Eine neue Bildungsstätte für 9,4 Millionen Euro aus dem Boden zu stampfen, braucht seine Zeit. Vor den Landtagswahlen 2018 hatte der Freistaat verkündet, dass er in das Unesco Biosphärenreservat Rhön investiert und dass im Landkreis Bad Kissingen ein Naturerlebniszentrum (NEZ) Rhön entstehen soll. Anfang 2019 nahm die erste Mitarbeiterin die Arbeit auf. Inzwischen ist das Team auf drei Köpfe angewachsen und hat im vergangenen Jahr zwei Büros im Hammelburger Kellereischloss bezogen - das Schloss ist einer von zwei Standorten des NEZ. Der zweite Standort wird am Wildpark Klaushof in Bad Kissingen neu gebaut - die Planung dafür läuft.
"Man denkt im ersten Moment, es ist noch nicht viel passiert, aber es hat sich schon eine Menge getan", sagt Joachim Schneider, Leiter des Naturerlebniszentrums. Das Staatliche Bauamt erarbeitet aktuell die Pläne für den Neubau. Schneider geht davon aus, dass die in den nächsten drei Monaten soweit gediehen sind, dass sie präsentiert werden können. Im Roten Schloss ist ebenfalls Geduld gefragt. Das NEZ wird für seine Ausstellung vor allem die Räume nutzen, in denen sich aktuell die Stadtbücherei befindet. Erst wenn die ins neue Bürgerhaus am Marktplatz umzieht - hier haben aktuell die Abrissarbeiten begonnen -, kann im Schloss für das NEZ umgebaut werden.
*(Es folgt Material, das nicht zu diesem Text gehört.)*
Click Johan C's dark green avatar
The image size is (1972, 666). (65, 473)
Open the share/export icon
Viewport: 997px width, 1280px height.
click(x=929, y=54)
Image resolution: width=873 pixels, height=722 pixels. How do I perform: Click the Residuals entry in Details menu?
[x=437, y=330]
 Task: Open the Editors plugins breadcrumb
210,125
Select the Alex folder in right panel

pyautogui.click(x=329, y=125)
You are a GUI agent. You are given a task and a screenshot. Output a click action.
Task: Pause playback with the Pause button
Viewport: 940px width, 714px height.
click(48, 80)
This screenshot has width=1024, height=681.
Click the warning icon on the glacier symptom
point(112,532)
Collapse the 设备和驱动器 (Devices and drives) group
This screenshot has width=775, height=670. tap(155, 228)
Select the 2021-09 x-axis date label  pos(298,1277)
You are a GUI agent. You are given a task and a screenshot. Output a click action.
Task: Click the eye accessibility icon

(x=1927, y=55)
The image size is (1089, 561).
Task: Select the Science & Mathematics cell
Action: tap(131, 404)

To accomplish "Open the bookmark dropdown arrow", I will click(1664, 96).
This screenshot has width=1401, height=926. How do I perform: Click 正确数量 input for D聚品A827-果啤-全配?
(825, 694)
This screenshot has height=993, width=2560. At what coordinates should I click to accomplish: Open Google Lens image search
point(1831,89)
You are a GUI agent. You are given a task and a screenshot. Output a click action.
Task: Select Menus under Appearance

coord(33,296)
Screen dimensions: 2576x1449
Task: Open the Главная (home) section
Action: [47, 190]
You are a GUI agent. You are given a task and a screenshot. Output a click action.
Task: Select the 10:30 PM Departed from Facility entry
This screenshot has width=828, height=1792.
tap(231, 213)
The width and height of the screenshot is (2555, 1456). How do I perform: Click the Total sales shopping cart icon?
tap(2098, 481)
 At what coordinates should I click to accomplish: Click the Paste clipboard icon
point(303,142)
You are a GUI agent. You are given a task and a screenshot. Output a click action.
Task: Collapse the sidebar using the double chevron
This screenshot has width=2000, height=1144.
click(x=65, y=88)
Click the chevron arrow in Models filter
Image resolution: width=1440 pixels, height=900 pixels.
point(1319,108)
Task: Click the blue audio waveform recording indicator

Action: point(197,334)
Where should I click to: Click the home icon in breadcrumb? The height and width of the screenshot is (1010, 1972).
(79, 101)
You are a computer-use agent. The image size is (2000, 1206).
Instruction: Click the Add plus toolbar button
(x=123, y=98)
Was passiert an den Standorten des Naturerlebniszentrums Rhön?
Inzwischen ist nicht mehr die Rede vom Hauptstandort in Bad Kissingen und der Außenstelle in Hammelburg. "Wir sprechen von zwei Standorten. Wir haben ein Budget und einen Stellenplan für beide Häuser, die dann aufgeteilt werden", erklärt Schneider. Auch wenn noch nicht klar ist, wie das NEZ am Klaushof aussehen wird, wann die Bauarbeiten beginnen und fertig sein werden und wann im Kellereischloss Platz frei wird - inhaltlich hat Schneider bereits ziemlich konkrete Vorstellungen, was jeweils in Bad Kissingen und was in Hammelburg geschehen soll. "Wir beschäftigen uns mit allen Dimensionen der Nachhaltigkeit: ökologisch, ökonomisch und sozial", sagt der NEZ-Leiter. Kernthema ist dabei immer das Verhältnis zwischen Mensch und Natur. "Wir sind von natürlichen Ressourcen abhängig. Die Frage ist nicht ob, sondern wie wir diese Ressourcen nutzen wollen", erklärt Schneider. Bei Nachhaltigkeit gehe es letztlich immer um diese Frage.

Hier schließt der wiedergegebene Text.